Homebuyers who search for property online are also turning to their mobile devices to locate properties for sale. This fact has been presented in the latest survey undertaken by Nielsen in the annual Nielsen Real Estate Market report.
As would be expected, the survey continues to show the trend of online being the most preferred and useful source of real estate information – over 95% of those surveyed stated that online was “useful or very useful”- this as compared to newspapers which dropping down from 42% to just 38% (compare this to earlier reports when more than half of respondents stated that newspapers were a useful or very useful source of property information).
The key insight though came when the survey respondents who had an internet enabled phone were asked if they had ever accessed a real estate website on the device? – 32% stated they had. This is significant as whilst there are dedicated real estate apps for the iPhone (the realestate.co.nz app) there are no mobile website versions of any NZ real estate website. People are clearly showing that they are keen to use their phone to access property information when they are out and about.
The report also discovered that real estate researchers online were much more likely than the national population to own an internet-enabled phone or device, with 48% compared to 34% of the population overall (Nielsen Consumer and Media Insights, Q2 2010 – Q1 2011).
What is significant is understanding the behaviour of accessing real estate information on a mobile device as compared to a laptop or desktop. Computers on your desk or on your lap are excellent for the “lean back” character of browsing property listings via ever more extensive galleries of high quality images. This is why real estate websites collectively attract a daily audience of over 134,000 unique browsers per day when only around 180 homes are sold each day in NZ.
Compare this with the behaviour of mobile users – they want and need information that is contextual to their location right now – what’s for sale around me? / what’s for rent here now? / When is the open home for that property 2 blocks down? / I need to contact the agent selling that home! / I want to look at the aerial image for this street to see what the backgarden looks like… and so on. People on mobiles accessing property information are not casually browsing, they are committed, active, passionate property searchers.
Back to the survey, other illuminating information provides some great insight into these mobile users.

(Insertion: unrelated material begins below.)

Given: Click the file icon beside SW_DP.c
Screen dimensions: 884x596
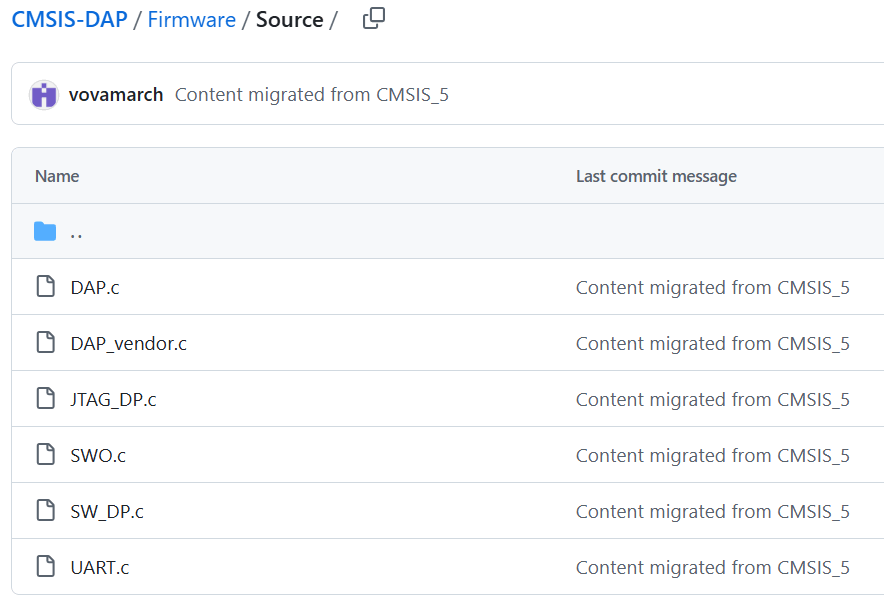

Globally the Android platform for smartphones is now the #1 market leader with a 48% market share according to Canalys report of August 1st, additionally the platform dominates in 35 of the 56 countries surveyed. In NZ however whilst no published data is available industry opinion (web search analysis) would have the iPhone with a leadership of installed users with a ratio of close to 3 to 1 – far different to the US.
It is therefore very interesting to see from the Nielsen survey that 40% of those surveyed whilst searching for property online who had a smartphone claimed to have an Android device compared to 35% with an iPhone or iPad. This result surprised us and provided the impetus we needed to get an Android version of the Realestate.co.nz app (please be patient it is in development!).
Given the scale of adoption of the Realestate.co.nz iPhone app (over 35,000 downloads since launch in Nov last year) we were keen in the survey to see firstly how many mobile device owners had downloaded and used an app and also which app they had chosen to use.
The survey showed that of the 586 respondents that had a mobile internet enabled device 7% had downloaded an app and used that application to search for property / discover property. In terms of popularity – the clear winner is the Realestate.co.nz iPhone app – 49% people spontaneously identified that as their tools for property search.The Nielsen Real Estate Market Report is based on a site-intercept survey on New Zealand real estate web sites conducted during May to June 2011 with a sample size of 1,219 respondents and a margin of error of 2.86 percent.